(Passage):
##########

Gregory Sholette reviews Santiago Zabala’s Heidegger-inspired investigation of contemporary art and aesthetics.
Santiago Zabala, Why Only Art Can Save Us: Aesthetics and the Absence of Emergency, (Columbia University Press, 2017), 197pp.
“The only emergency has become the lack of a sense of emergency”
– Martin Heiddeger
When thinking about philosophers who have sought to interpret the oftentimes unaesthetic, frequently dissonant and sometimes just plain ugly products of modern and contemporary art, names such as Theodor W. Adorno, Herbert Marcuse, Jacques Rancière and Arthur Danto spring to mind immediately. Less likely to appear on such a list is Martin Heidegger, who did write discerningly about poetry and literature while railing against aesthetics (more on that in a moment), but who is far better known for his influential meditations on ontology and hermeneutics. Santiago Zabala wants to change this perception.

##########

(Recorded information):
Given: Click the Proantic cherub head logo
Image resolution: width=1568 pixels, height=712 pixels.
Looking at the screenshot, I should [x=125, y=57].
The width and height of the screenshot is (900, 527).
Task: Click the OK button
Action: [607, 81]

##########

(Work required): In the book review, which philosophers are named as springing to mind immediately when thinking about interpreters of modern and contemporary art? List them all.

(The reply): Theodor W. Adorno, Herbert Marcuse, Jacques Rancière and Arthur Danto.